* Problem requirements
Could you give the entries again, exactly as written?

* Exercise material

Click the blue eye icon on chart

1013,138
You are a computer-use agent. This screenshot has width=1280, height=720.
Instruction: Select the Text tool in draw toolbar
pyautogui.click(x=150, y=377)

* Answer section
Click the blue eye icon on chart

1013,138
You are a computer-use agent. This screenshot has width=1280, height=720.
Instruction: Select the Text tool in draw toolbar
pyautogui.click(x=150, y=377)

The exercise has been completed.